Element and text position items
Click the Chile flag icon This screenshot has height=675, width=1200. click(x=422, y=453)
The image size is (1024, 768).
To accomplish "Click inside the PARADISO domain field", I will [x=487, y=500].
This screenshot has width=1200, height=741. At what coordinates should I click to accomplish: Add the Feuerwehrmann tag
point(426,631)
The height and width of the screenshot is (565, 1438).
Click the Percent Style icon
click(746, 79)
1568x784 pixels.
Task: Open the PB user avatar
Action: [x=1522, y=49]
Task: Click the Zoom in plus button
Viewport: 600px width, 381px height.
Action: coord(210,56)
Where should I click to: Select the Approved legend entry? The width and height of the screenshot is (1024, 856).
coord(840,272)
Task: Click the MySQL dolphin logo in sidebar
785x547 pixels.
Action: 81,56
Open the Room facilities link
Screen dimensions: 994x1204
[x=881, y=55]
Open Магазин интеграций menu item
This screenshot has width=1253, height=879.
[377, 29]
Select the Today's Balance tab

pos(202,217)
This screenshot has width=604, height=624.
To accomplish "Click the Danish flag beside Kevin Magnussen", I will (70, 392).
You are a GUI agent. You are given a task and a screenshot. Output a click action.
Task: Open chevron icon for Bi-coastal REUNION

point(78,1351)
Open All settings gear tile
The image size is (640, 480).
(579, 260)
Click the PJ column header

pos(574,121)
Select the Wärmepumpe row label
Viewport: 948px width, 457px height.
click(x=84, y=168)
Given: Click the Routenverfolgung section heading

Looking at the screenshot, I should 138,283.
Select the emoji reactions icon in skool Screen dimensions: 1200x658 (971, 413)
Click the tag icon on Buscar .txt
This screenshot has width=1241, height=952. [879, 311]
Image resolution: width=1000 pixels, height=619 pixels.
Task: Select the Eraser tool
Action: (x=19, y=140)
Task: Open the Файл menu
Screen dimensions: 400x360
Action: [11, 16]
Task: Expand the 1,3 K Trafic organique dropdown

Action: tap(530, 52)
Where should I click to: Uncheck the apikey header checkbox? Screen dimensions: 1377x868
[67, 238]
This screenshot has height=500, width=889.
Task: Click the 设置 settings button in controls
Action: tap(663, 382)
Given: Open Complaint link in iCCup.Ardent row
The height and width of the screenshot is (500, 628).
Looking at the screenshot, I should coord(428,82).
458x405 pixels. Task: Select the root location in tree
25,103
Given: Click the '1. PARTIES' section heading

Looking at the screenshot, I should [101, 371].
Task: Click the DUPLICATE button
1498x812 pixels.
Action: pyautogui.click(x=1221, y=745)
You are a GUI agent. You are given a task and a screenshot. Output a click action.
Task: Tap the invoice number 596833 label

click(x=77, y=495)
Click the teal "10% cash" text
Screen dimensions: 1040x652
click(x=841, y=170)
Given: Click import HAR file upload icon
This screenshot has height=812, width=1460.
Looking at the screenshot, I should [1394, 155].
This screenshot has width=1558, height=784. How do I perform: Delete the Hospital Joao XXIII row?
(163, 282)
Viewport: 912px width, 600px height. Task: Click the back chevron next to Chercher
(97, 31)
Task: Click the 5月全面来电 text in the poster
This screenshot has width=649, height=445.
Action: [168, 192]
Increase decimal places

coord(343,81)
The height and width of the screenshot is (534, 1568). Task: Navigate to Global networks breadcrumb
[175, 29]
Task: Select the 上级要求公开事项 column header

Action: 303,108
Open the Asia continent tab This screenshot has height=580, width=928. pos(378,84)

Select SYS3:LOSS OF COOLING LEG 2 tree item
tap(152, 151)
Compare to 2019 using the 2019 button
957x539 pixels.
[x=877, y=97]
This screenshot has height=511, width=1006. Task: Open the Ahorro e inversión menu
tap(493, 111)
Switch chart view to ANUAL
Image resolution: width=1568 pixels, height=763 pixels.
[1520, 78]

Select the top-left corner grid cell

_What needs to be done_: Put every line of the items above into a Markdown table with the columns Row and Line, giving each row its number and omitting blank lines.

_Reply_:
| Row | Line |
|---|---|
| 1 | Click the Chile flag icon This screenshot has height=675, width=1200. click(x=422, y=453) |
| 2 | The image size is (1024, 768). |
| 3 | To accomplish "Click inside the PARADISO domain field", I will [x=487, y=500]. |
| 4 | This screenshot has width=1200, height=741. At what coordinates should I click to accomplish: Add the Feuerwehrmann tag |
| 5 | point(426,631) |
| 6 | The height and width of the screenshot is (565, 1438). |
| 7 | Click the Percent Style icon |
| 8 | click(746, 79) |
| 9 | 1568x784 pixels. |
| 10 | Task: Open the PB user avatar |
| 11 | Action: [x=1522, y=49] |
| 12 | Task: Click the Zoom in plus button |
| 13 | Viewport: 600px width, 381px height. |
| 14 | Action: coord(210,56) |
| 15 | Where should I click to: Select the Approved legend entry? The width and height of the screenshot is (1024, 856). |
| 16 | coord(840,272) |
| 17 | Task: Click the MySQL dolphin logo in sidebar |
| 18 | 785x547 pixels. |
| 19 | Action: 81,56 |
| 20 | Open the Room facilities link |
| 21 | Screen dimensions: 994x1204 |
| 22 | [x=881, y=55] |
| 23 | Open Магазин интеграций menu item |
| 24 | This screenshot has width=1253, height=879. |
| 25 | [377, 29] |
| 26 | Select the Today's Balance tab |
| 27 | pos(202,217) |
| 28 | This screenshot has width=604, height=624. |
| 29 | To accomplish "Click the Danish flag beside Kevin Magnussen", I will (70, 392). |
| 30 | You are a GUI agent. You are given a task and a screenshot. Output a click action. |
| 31 | Task: Open chevron icon for Bi-coastal REUNION |
| 32 | point(78,1351) |
| 33 | Open All settings gear tile |
| 34 | The image size is (640, 480). |
| 35 | (579, 260) |
| 36 | Click the PJ column header |
| 37 | pos(574,121) |
| 38 | Select the Wärmepumpe row label |
| 39 | Viewport: 948px width, 457px height. |
| 40 | click(x=84, y=168) |
| 41 | Given: Click the Routenverfolgung section heading |
| 42 | Looking at the screenshot, I should 138,283. |
| 43 | Select the emoji reactions icon in skool Screen dimensions: 1200x658 (971, 413) |
| 44 | Click the tag icon on Buscar .txt |
| 45 | This screenshot has width=1241, height=952. [879, 311] |
| 46 | Image resolution: width=1000 pixels, height=619 pixels. |
| 47 | Task: Select the Eraser tool |
| 48 | Action: (x=19, y=140) |
| 49 | Task: Open the Файл menu |
| 50 | Screen dimensions: 400x360 |
| 51 | Action: [11, 16] |
| 52 | Task: Expand the 1,3 K Trafic organique dropdown |
| 53 | Action: tap(530, 52) |
| 54 | Where should I click to: Uncheck the apikey header checkbox? Screen dimensions: 1377x868 |
| 55 | [67, 238] |
| 56 | This screenshot has height=500, width=889. |
| 57 | Task: Click the 设置 settings button in controls |
| 58 | Action: tap(663, 382) |
| 59 | Given: Open Complaint link in iCCup.Ardent row |
| 60 | The height and width of the screenshot is (500, 628). |
| 61 | Looking at the screenshot, I should coord(428,82). |
| 62 | 458x405 pixels. Task: Select the root location in tree |
| 63 | 25,103 |
| 64 | Given: Click the '1. PARTIES' section heading |
| 65 | Looking at the screenshot, I should [101, 371]. |
| 66 | Task: Click the DUPLICATE button |
| 67 | 1498x812 pixels. |
| 68 | Action: pyautogui.click(x=1221, y=745) |
| 69 | You are a GUI agent. You are given a task and a screenshot. Output a click action. |
| 70 | Task: Tap the invoice number 596833 label |
| 71 | click(x=77, y=495) |
| 72 | Click the teal "10% cash" text |
| 73 | Screen dimensions: 1040x652 |
| 74 | click(x=841, y=170) |
| 75 | Given: Click import HAR file upload icon |
| 76 | This screenshot has height=812, width=1460. |
| 77 | Looking at the screenshot, I should [1394, 155]. |
| 78 | This screenshot has width=1558, height=784. How do I perform: Delete the Hospital Joao XXIII row? |
| 79 | (163, 282) |
| 80 | Viewport: 912px width, 600px height. Task: Click the back chevron next to Chercher |
| 81 | (97, 31) |
| 82 | Task: Click the 5月全面来电 text in the poster |
| 83 | This screenshot has width=649, height=445. |
| 84 | Action: [168, 192] |
| 85 | Increase decimal places |
| 86 | coord(343,81) |
| 87 | The height and width of the screenshot is (534, 1568). Task: Navigate to Global networks breadcrumb |
| 88 | [175, 29] |
| 89 | Task: Select the 上级要求公开事项 column header |
| 90 | Action: 303,108 |
| 91 | Open the Asia continent tab This screenshot has height=580, width=928. pos(378,84) |
| 92 | Select SYS3:LOSS OF COOLING LEG 2 tree item |
| 93 | tap(152, 151) |
| 94 | Compare to 2019 using the 2019 button |
| 95 | 957x539 pixels. |
| 96 | [x=877, y=97] |
| 97 | This screenshot has height=511, width=1006. Task: Open the Ahorro e inversión menu |
| 98 | tap(493, 111) |
| 99 | Switch chart view to ANUAL |
| 100 | Image resolution: width=1568 pixels, height=763 pixels. |
| 101 | [1520, 78] |
| 102 | Select the top-left corner grid cell |